[BUG]: VTXWriter outputs erroneous data in parallel when outputting collapsed space

nate-sime commented 11 months ago

Summarize the issue

Using VTXWriter to output a DG function and one of its collapsed sub functions yields incorrect data in parallel.

How to reproduce the bug

The following MWE and attached paraview rendering illustrates the issue.
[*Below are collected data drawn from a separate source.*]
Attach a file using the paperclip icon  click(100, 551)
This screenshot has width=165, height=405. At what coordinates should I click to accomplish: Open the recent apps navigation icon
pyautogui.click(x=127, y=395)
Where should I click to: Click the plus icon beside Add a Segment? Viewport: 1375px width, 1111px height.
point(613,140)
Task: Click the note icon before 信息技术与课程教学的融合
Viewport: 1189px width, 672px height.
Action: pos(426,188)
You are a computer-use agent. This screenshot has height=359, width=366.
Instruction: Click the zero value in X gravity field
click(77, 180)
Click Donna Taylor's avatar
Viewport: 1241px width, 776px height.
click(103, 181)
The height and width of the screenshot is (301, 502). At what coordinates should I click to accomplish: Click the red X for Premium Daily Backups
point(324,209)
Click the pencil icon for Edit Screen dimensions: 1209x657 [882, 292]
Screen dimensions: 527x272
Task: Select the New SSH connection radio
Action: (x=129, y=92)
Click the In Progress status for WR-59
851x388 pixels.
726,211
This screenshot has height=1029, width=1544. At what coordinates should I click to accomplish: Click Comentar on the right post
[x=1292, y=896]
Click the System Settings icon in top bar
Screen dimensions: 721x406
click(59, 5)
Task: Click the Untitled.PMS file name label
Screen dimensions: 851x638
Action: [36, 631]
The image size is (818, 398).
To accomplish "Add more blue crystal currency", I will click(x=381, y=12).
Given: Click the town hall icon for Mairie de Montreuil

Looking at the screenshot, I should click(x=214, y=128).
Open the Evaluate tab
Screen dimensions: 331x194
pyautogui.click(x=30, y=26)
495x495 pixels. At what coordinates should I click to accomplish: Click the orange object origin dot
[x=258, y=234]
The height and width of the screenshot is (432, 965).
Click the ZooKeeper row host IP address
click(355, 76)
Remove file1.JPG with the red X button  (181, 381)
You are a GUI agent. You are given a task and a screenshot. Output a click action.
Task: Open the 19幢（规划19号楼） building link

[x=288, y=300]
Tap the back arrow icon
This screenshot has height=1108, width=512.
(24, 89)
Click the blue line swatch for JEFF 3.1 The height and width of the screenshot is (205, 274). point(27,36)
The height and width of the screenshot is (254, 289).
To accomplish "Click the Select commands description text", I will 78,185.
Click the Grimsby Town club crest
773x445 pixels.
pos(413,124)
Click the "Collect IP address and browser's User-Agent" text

The image is produced after running with 5 MPI processes.

Minimal Example (Python)

import numpy as np
from mpi4py import MPI
import dolfinx

mesh = dolfinx.mesh.create_unit_square(MPI.COMM_WORLD, 4, 4)

V = dolfinx.fem.VectorFunctionSpace(mesh, ("DG", 1), dim=2)
u_vec = dolfinx.fem.Function(V, name="u")

u_vec.interpolate(lambda x: np.stack((x[0], x[1])))
u_vec.x.scatter_forward()
u1 = u_vec.sub(0).collapse()
u1.x.scatter_forward()
u1.name = "u1"

# Fails in parallel with odd ghosting issues
with dolfinx.io.VTXWriter(
        mesh.comm, "solution.bp", [u_vec, u1], engine="BP4") as vtx:
    vtx.write(0.0)

# Works fine
with dolfinx.io.VTXWriter(
        mesh.comm, "solution_u1.bp", [u1], engine="BP4") as vtx:
    vtx.write(0.0)

Output (Python)

No response

Version

0.7.2

DOLFINx git commit

No response

Installation

From source

Additional information

jorgensd commented 11 months ago

Same issue on main with 3 processes and:

import numpy as np
from mpi4py import MPI
import dolfinx

mesh = dolfinx.mesh.create_unit_square(MPI.COMM_WORLD, 2, 2)

V = dolfinx.fem.functionspace(mesh, ("DG", 1, (2, )))
u_vec = dolfinx.fem.Function(V, name="u")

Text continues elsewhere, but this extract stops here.